Professor Hsieh Bao Hua is the author of Concubinage and Servitude in Late Imperial China, forthcoming from Lexington Books later in 2014. The book builds on a number of articles including “Market in Concubines in Jiangnan during Ming-Qing China” published in the Journal of Family History in 2008. Her current research project investigates gender in Chinese cinema as a way to understand marriage, family systems, workplaces and globalization in China.  







http://www.ceupress.com/books/html/Turning-prayers-into-protest.htmProfessor David Doellinger's teaching and research focuses on social movements in East Central Europe during the Cold War. In November 2013, his book Turning Prayers into Protests was published by Central European University Press. It presents a comparative analysis of grass-roots opposition to the governments of Slovakia and East Germany prior to the collapse of communism in East Germany.
Professor Doellinger is currently writing a book on conscientious objectors and the independent peace movement in East Germany.  In fall 2014, he will lead a graduate readings course that explores how scholars have written about the history of East Central Europe with the new sources that became available after the revolutions of 1989.
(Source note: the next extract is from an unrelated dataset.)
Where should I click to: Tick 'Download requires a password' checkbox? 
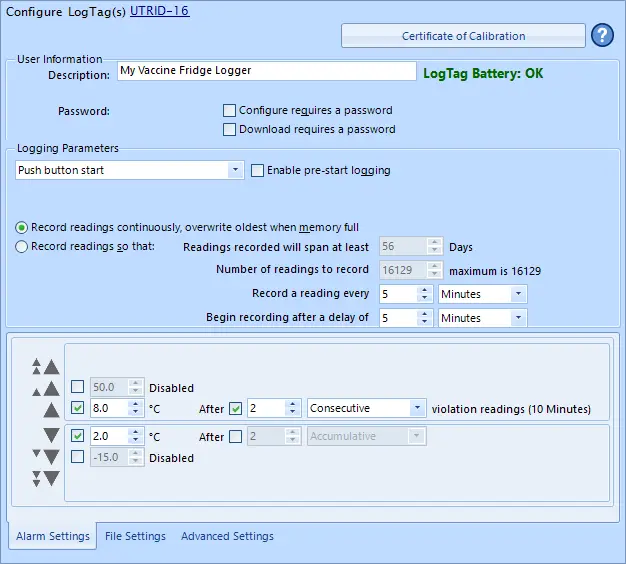pos(230,129)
Professor Patricia Goldsworthy’s research explores the intersection of visual culture and imperialism in the Maghreb. She is currently completing a book manuscript entitled Colonial Negatives that traces the history of the making and circulation of images in Sharifian and French Morocco and analyzes the ways in which photography both supported and hindered the ideologies of the French colonial empire. Colonial Negatives examines the ways in which Moroccans transformed a symbol of European power, the camera, and formulated a specifically Moroccan visual culture that challenged many of the existing stereotypes about the colonies. Her work on Moroccan Sultan Abd al-Aziz’s photography is forthcoming in the Journal of North African Studies and the edited volume Getting the Picture: The Visual Culture of the News.
In 2014-15, Professor Goldsworthy will offer a graduate seminar on Colonial Modernities and a graduate/undergraduate course on Gender and Colonialism. "Colonial Modernities" will consider the way European modernity was constructed through colonies and examine the ways in which the concept of modernity was transformed in the empire. “Gender and Colonialism” focuses on the ways in which gendered ideologies shaped colonial interactions, as well as the ways in which the colonial context influenced the development of gender norms in both colonized and colonizing societies. She will also offer courses in summer 2014 that are open to graduate students: “European Imperialisms” and “World War II in Film."

Professor Elizabeth Swedo joined the WOU History Department in 2013. She completed her MA (2006) and PhD (2012) in History at the University of Minnesota. She studies medieval and early modern Europe, with a focus on cultural and religious history of the Late Middle Ages and a regional interest in Scandinavia, particularly Iceland. Her current book manuscript project, “Faith Forged in Fire and Ice: Icelandic Church and Society, 1300-1550,” addresses how religious doctrine and practice were transmitted and adapted within and among medieval European societies, concentrating on the negotiated roles of the laity and the clergy in this process. Her broader research interests also include the intersection of religious beliefs, social practices, and gender roles; environmental adaptation; literary and cultural production; and intercultural contacts in late medieval Europe. In February 2014, she presented research at the Arizona Center for Medieval and Renaissance Studies (ACMRS) on Icelanders’ devotional responses to natural disasters in the fourteenth century. In 2014-2015, Professor Swedo will offer a comparative graduate course on Medieval Religions and a course on Medieval England.